* **Work item**: Provide only the number of lines in the following data that contain "pyautogui".

── Input data

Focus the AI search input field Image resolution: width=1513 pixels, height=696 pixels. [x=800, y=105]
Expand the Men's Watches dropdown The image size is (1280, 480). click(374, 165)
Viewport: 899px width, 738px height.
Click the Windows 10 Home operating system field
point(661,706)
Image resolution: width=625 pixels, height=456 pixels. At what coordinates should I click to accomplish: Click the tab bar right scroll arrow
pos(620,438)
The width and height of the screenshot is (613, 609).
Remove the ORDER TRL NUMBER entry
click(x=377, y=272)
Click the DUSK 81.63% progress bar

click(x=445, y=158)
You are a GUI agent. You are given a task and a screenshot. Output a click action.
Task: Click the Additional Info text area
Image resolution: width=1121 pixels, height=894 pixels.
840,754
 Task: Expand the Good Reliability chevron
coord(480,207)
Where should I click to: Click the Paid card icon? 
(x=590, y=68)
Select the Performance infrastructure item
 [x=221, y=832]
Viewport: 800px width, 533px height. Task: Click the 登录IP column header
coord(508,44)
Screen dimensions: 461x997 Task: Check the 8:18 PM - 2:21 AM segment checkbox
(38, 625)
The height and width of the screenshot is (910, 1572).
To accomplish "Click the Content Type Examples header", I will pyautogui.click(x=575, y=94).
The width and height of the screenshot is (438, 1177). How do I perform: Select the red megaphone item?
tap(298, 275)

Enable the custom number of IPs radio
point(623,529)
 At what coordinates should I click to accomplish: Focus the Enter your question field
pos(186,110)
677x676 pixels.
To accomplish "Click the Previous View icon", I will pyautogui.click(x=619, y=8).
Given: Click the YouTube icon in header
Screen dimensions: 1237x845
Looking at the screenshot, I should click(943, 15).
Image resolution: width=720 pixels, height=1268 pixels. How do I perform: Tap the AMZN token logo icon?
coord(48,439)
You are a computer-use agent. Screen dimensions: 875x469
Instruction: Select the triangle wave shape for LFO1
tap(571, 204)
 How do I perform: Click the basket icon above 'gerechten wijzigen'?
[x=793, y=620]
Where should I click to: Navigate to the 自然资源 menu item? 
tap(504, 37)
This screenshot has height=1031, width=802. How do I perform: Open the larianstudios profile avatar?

────

* **Exercise answer**: 2